Baffin Correctional Centre inmate to go to federal prison for assaults on guards
'If he can be rehabilitated, it's not with what BCC can offer him,' says Crown lawyer
Iola Lucassie was sentenced to serve two years and a day in a federal penitentiary Friday after being convicted of an aggregated assault charge and pleading guilty to a number of charges including multiple assaults on corrections officers while he was being held at the Baffin Correctional Centre in Iqaluit.
Justice Earl Johnson recommended Lucassie serve his sentence at the Fenbrook Institution, a medium security prison near Gravenhurst, Ont.
Lucassie had pleaded guilty to a number of assault charges including one incident in 2013 where he punched three corrections officers and struck one with a chair, cutting his head.
He was convicted of an aggravated assault charge for using the chair.
"It was a very serious incident and I fully understand why the BCC guards are very fearful of you," Johnson said by telephone in an Iqaluit courtroom.
In two other incidents, Lucassie spat on and threw scalding tea at a corrections officer.
The Crown presented the corrections officer's victim impact statement, translated from French, in which he said that working with Lucassie began adding a layer of fear and stress to his job, even affecting his life outside of work.
In the statement, the officer said when he started working at BCC two and a half years ago, he would often go out to the movies, the gym or go grocery shopping.
"But since I met Iola Lucassie at BCC I cut down on some of these activities and some I stopped completely," read the statement.
The officer also said he would take days off of work and now sees a psychologist.
'A very bright, manipulative man'
Crown prosecutor Myriam Girard called Lucassie "a very bright, manipulative man who knows exactly what button to push in everybody."
"I think it makes him somebody really who is not the stuff that BCC can handle," she said.
The Crown was seeking a five-year sentence in a federal penitentiary, minus the more than two-and-a-half-years Lucassie spent in jail while waiting for trial.
"We know that BCC cannot offer him anything better," Girard said.
"If he can be rehabilitated, it's not with what BCC can offer him."
Lucassie's defence lawyer Jonathan Park was seeking a sentence of two years and five months.
In his submission, Park said Lucassie spent extended periods of time in isolation, in essence serving as punishment for assaulting the corrections officers prior to his day in court.
Park said Lucassie was abused and ended up in foster care at the age of six. He ended up serving time in the Kingston penitentiary when he was 19 following an aggravated assault conviction.
"I know I was in the wrong for acting aggressively and violently towards correction officers," Lucassie told the judge.
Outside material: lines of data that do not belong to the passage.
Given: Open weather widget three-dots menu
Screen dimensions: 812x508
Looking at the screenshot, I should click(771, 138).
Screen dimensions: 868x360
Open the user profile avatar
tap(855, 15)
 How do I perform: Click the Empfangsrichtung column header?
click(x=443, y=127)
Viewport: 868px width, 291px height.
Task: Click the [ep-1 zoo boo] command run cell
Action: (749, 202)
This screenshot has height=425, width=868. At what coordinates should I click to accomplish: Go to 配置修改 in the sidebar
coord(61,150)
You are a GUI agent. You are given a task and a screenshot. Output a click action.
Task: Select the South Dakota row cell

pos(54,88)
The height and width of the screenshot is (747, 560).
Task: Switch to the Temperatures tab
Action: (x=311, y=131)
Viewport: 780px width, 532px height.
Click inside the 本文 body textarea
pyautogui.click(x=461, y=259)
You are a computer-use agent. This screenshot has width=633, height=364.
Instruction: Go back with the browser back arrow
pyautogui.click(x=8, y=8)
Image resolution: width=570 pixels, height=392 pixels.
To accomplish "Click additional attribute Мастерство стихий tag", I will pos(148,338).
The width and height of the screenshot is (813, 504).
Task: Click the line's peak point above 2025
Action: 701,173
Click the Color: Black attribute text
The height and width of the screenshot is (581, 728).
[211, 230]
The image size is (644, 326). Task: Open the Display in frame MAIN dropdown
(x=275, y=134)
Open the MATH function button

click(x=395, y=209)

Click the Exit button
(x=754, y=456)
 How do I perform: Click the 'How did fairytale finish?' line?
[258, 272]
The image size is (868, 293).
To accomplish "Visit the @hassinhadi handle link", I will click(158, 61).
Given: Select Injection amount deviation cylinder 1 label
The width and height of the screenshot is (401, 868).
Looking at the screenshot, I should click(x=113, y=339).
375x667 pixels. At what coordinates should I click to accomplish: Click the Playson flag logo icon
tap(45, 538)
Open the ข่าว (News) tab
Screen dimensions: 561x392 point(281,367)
"I want to seek some help. I need some counselling. I think I need some medications to stabilize my anger, my mood. I think that's going to help me a lot."
Johnson sentenced Lucassie to the shortest possible sentence that can be served in a federal institution.
"You're continuing to act out and rebel against the system because you're feeling very – as your counsel has indicated –you're feeling very frustrated and cornered by the system and by the place that you found yourself in," Johnson said.
"And so the only thing that you knew how to assert any kind of control in your life was to assert your anger on the prison guards."
Johnson said spending time at the Fenbrook Institution, which provides specialized programming for Inuit inmates, will give Lucassie a chance to change his life.
"I think it might be really the first opportunity you'll have to get some help, look at yourself, get some coping skills and hopefully start to deal with your anger in a different kind of way."